In the fifth century B.C., a storm upset the pontoon bridges by which Xerxes’ armies were crossing from Persia into Greece. Xerxes punished the strait with three hundred lashes. (Herodotus called this a “highly presumptuous way to address the Hellespont.”)
In the ancient Athenian summer festival known as Buphonia, an ox was slain with an ax, which was then charged with murder and thrown into the sea.
In 1428 Pope Martin V ordered English theologian John Wycliffe’s 44-years-dead body to be dug up and burned for heresy.
In 1519 a group of field mice in Stelvio, Italy, were charged with damaging crops by burrowing. The prosecutor argued that the loss of income prevented local tenants from paying their rents. The mice were assigned a defense attorney, Hans Grinebner, who claimed that his clients aided society by eating insects and enriching the soil.
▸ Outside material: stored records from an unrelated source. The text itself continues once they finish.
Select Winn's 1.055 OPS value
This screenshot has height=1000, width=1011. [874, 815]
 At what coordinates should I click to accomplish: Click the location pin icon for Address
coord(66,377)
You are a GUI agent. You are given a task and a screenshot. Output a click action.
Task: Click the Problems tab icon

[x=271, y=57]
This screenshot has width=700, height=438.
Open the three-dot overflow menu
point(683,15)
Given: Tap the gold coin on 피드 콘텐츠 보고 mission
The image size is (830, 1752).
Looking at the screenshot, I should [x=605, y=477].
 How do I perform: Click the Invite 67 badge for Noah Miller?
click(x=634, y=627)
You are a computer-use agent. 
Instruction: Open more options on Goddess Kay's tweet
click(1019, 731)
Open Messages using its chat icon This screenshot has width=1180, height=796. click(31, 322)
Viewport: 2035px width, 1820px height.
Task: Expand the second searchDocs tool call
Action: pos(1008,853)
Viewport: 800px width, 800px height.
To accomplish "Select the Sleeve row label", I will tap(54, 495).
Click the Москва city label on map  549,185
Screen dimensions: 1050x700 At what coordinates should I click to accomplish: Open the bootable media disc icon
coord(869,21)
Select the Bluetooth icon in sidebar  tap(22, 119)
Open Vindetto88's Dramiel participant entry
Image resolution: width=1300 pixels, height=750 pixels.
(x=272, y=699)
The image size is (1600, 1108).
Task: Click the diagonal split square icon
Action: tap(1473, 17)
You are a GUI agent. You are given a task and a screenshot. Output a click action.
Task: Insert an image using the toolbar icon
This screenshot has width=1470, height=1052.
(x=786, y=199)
The judge banished the mice but promised them safe conduct and “an additional respite of fourteen days … to all those which are with young and to such as are yet in their infancy.”
In 1685, after the revocation of the Edict of Nantes, the Protestant chapel at La Rochelle, France, was condemned to be demolished. Its bell was spared, with a condition:
To expiate the crime of having rung heretics to prayers, it was sentenced to be first whipped, and then buried and disinterred, by way symbolizing its new birth at passing into Catholic hands. Thereafter it was catechized, and obliged to recant and promise that it would never again relapse into sin. Having made this ample and honourable amends, the bell was reconciled, baptized, and given, or rather sold, to the parish of St. Bartholomew.